Collected data:
◆ ◆ ◆ ◆

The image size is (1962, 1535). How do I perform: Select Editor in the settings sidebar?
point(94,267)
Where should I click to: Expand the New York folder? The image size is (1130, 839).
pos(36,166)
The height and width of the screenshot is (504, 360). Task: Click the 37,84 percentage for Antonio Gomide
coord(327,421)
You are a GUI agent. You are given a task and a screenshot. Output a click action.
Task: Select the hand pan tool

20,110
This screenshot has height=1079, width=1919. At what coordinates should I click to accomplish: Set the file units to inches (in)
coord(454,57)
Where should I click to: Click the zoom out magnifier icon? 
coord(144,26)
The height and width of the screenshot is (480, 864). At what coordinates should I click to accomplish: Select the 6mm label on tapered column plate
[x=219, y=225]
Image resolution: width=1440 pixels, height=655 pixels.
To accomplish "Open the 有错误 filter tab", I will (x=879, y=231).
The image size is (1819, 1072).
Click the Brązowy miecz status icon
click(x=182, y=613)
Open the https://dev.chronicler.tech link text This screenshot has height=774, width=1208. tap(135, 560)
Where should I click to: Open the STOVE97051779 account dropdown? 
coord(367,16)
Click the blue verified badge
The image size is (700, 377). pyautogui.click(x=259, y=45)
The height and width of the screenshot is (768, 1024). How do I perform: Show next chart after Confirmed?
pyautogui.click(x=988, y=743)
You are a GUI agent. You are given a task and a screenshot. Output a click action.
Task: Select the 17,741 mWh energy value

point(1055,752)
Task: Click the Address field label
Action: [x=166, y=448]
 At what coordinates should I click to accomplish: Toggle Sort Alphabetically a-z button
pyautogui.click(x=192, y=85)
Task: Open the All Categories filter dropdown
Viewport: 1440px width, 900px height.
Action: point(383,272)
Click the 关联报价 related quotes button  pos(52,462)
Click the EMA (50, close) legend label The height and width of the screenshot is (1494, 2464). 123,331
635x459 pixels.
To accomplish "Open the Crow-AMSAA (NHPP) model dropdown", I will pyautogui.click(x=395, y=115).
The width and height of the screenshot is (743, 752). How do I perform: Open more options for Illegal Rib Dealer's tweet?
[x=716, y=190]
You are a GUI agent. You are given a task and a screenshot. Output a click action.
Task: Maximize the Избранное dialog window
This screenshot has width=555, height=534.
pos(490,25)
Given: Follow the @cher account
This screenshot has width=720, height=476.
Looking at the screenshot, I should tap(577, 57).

◆ ◆ ◆ ◆

## Goal
List each line of the records above that contains the string "pixels", matching case exactly.

## Full answer
Image resolution: width=1440 pixels, height=655 pixels.
635x459 pixels.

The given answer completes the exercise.